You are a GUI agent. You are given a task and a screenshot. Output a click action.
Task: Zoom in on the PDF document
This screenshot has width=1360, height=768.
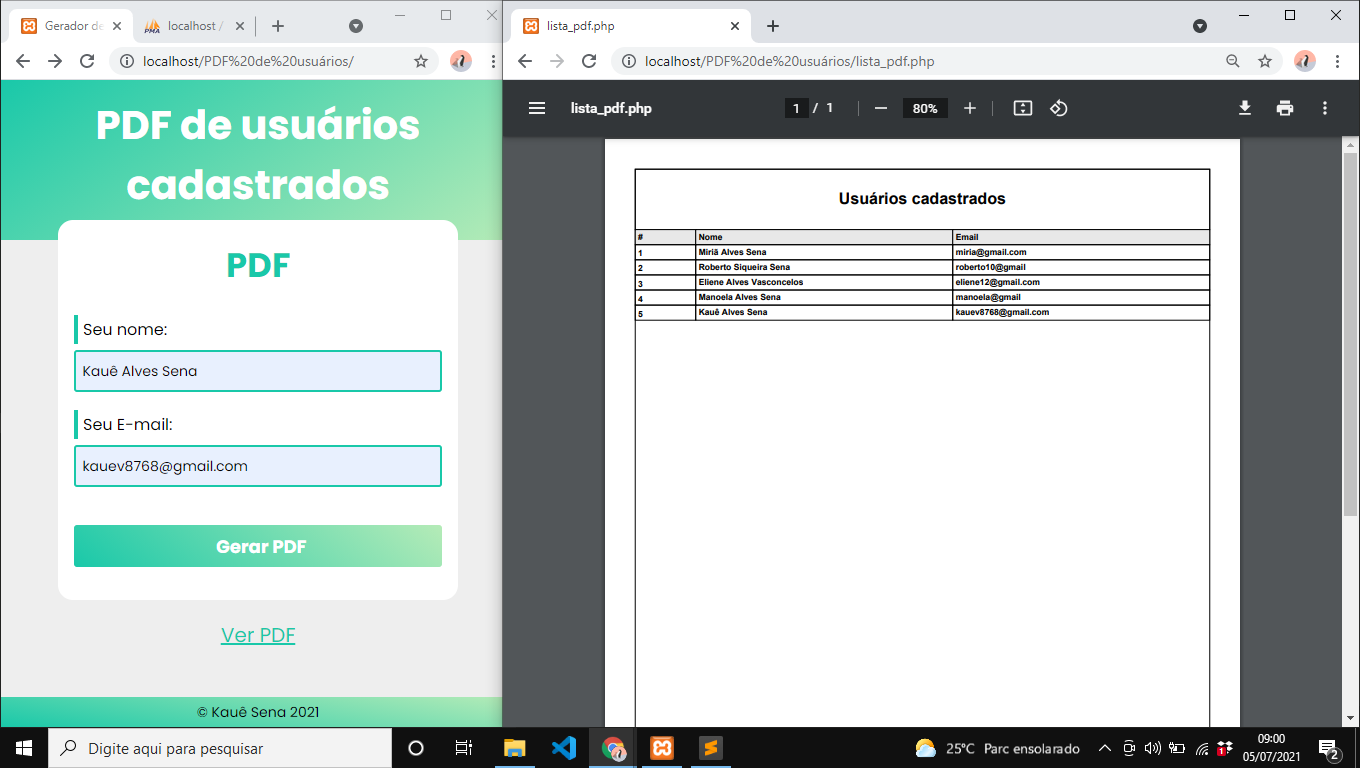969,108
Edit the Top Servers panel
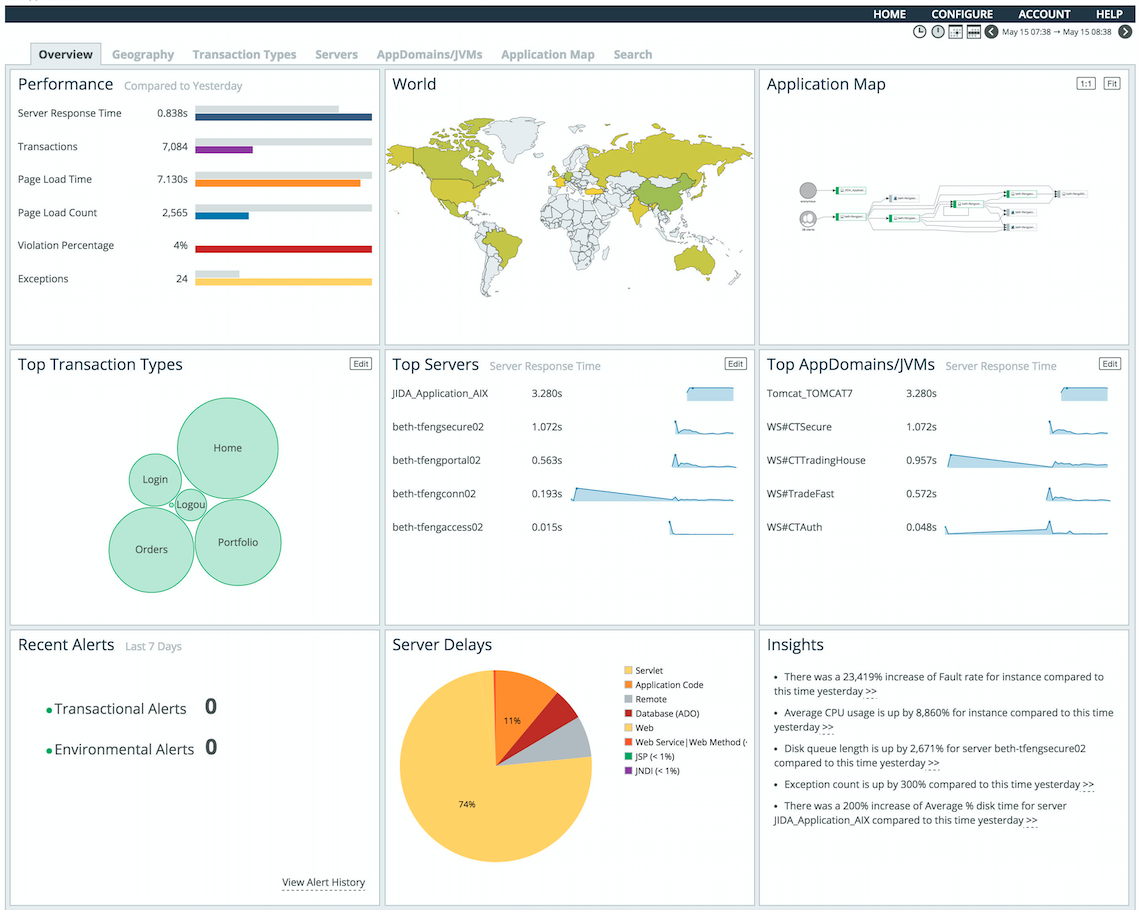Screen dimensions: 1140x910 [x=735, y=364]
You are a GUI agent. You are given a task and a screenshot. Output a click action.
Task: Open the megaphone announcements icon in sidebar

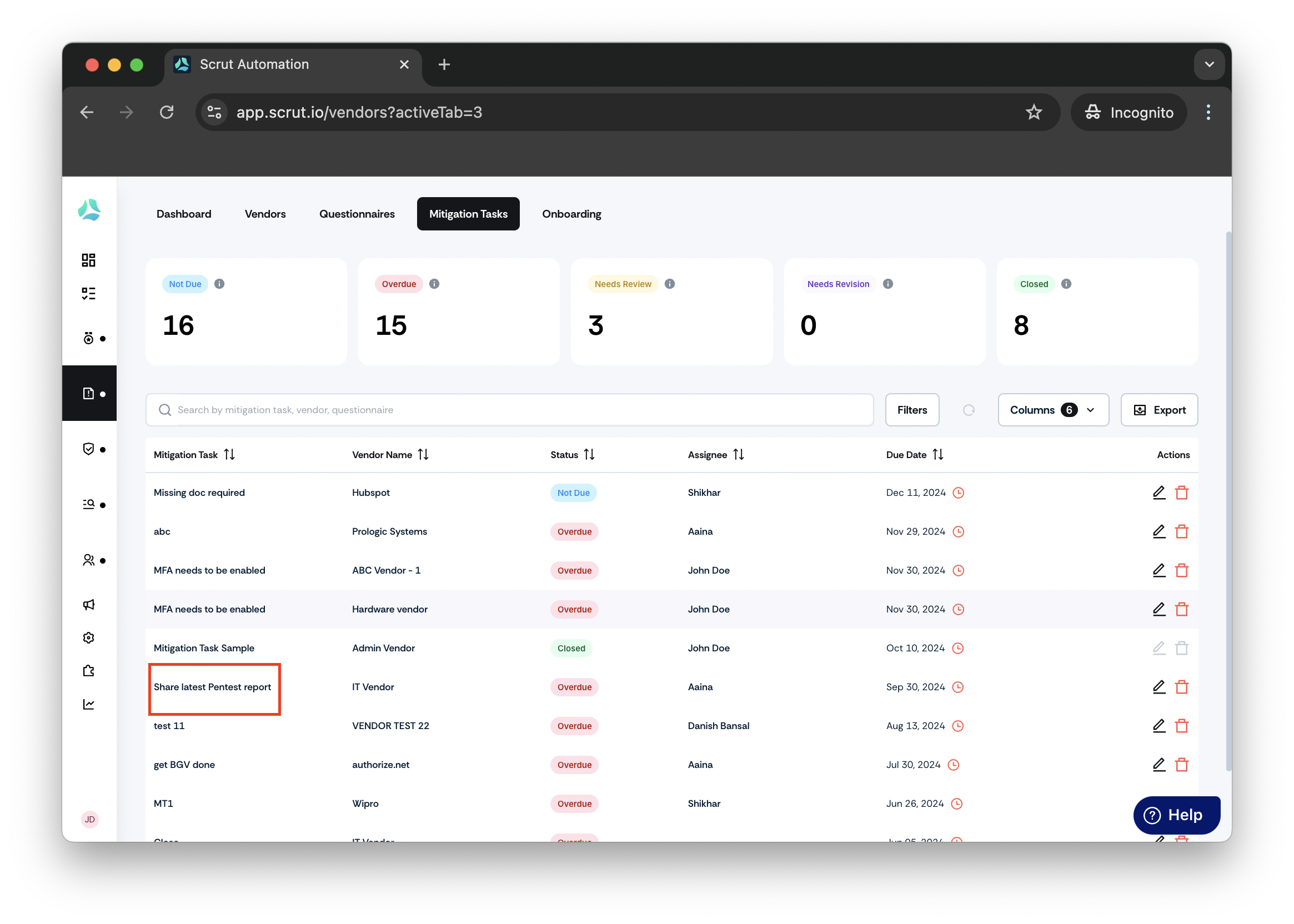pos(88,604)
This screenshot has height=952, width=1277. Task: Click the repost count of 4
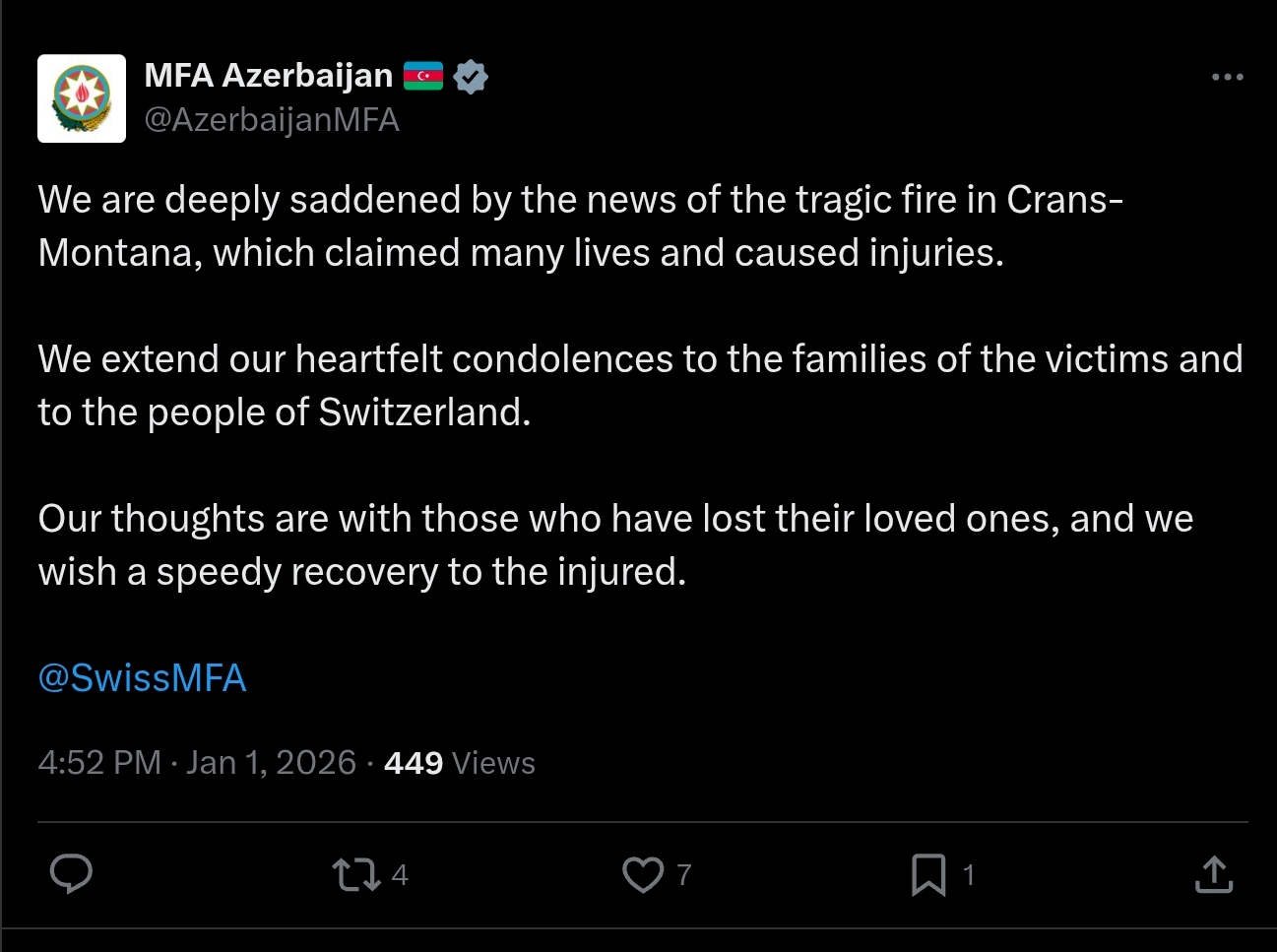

^^^^^^^^

→ What the task requires
The goal is an exact reprint of the entries, leaving out the pictures.

→ Solution for this problem
You are a GUI agent. You are given a task and a screenshot. Output a click action.
Task: Zoom in on the PDF document
This screenshot has width=1360, height=768.
969,108
Edit the Top Servers panel
Screen dimensions: 1140x910 [x=735, y=364]
You are a GUI agent. You are given a task and a screenshot. Output a click action.
Task: Open the megaphone announcements icon in sidebar

pos(88,604)
This screenshot has height=952, width=1277. Task: Click the repost count of 4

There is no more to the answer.